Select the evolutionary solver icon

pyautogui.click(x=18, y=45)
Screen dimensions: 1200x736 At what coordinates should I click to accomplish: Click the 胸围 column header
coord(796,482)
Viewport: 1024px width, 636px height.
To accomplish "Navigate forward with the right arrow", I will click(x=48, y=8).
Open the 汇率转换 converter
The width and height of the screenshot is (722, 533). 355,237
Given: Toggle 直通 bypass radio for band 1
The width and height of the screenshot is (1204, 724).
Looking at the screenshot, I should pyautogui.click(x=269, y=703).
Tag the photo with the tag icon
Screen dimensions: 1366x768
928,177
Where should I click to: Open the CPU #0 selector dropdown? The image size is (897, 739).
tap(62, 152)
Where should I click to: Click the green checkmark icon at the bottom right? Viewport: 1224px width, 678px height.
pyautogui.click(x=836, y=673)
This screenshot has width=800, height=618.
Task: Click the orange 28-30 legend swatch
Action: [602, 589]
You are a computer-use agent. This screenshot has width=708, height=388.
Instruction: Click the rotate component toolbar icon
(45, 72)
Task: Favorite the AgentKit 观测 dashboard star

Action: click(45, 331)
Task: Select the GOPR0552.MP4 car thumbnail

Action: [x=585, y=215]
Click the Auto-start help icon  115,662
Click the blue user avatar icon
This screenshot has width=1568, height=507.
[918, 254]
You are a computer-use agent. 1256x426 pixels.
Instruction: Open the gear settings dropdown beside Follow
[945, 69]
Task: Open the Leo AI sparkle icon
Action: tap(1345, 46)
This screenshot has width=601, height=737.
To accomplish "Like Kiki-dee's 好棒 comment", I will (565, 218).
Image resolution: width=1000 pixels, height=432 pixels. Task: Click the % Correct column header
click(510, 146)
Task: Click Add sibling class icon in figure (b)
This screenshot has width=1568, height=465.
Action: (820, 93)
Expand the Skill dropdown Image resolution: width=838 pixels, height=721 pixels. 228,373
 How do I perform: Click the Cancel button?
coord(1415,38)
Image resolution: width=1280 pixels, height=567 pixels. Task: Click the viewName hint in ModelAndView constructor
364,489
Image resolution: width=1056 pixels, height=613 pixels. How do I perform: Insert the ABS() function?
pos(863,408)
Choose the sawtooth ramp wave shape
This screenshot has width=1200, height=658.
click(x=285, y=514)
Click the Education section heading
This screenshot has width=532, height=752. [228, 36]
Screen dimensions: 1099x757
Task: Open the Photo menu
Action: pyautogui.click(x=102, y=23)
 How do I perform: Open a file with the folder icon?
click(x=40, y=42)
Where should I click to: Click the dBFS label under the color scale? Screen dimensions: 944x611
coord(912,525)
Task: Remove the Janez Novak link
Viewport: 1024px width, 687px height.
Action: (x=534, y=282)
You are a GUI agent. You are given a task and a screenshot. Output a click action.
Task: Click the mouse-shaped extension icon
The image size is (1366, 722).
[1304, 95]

•••••

WHAT IS ASKED ::
Copy every line of the items from the line holding "This screenshot has width=601, height=737." through the final line, including both of those lines, keeping each line unchanged.

FINISHED EXERCISE ::
This screenshot has width=601, height=737.
To accomplish "Like Kiki-dee's 好棒 comment", I will (565, 218).
Image resolution: width=1000 pixels, height=432 pixels. Task: Click the % Correct column header
click(510, 146)
Task: Click Add sibling class icon in figure (b)
This screenshot has width=1568, height=465.
Action: (820, 93)
Expand the Skill dropdown Image resolution: width=838 pixels, height=721 pixels. 228,373
 How do I perform: Click the Cancel button?
coord(1415,38)
Image resolution: width=1280 pixels, height=567 pixels. Task: Click the viewName hint in ModelAndView constructor
364,489
Image resolution: width=1056 pixels, height=613 pixels. How do I perform: Insert the ABS() function?
pos(863,408)
Choose the sawtooth ramp wave shape
This screenshot has width=1200, height=658.
click(x=285, y=514)
Click the Education section heading
This screenshot has width=532, height=752. [228, 36]
Screen dimensions: 1099x757
Task: Open the Photo menu
Action: pyautogui.click(x=102, y=23)
 How do I perform: Open a file with the folder icon?
click(x=40, y=42)
Where should I click to: Click the dBFS label under the color scale? Screen dimensions: 944x611
coord(912,525)
Task: Remove the Janez Novak link
Viewport: 1024px width, 687px height.
Action: (x=534, y=282)
You are a GUI agent. You are given a task and a screenshot. Output a click action.
Task: Click the mouse-shaped extension icon
The image size is (1366, 722).
[1304, 95]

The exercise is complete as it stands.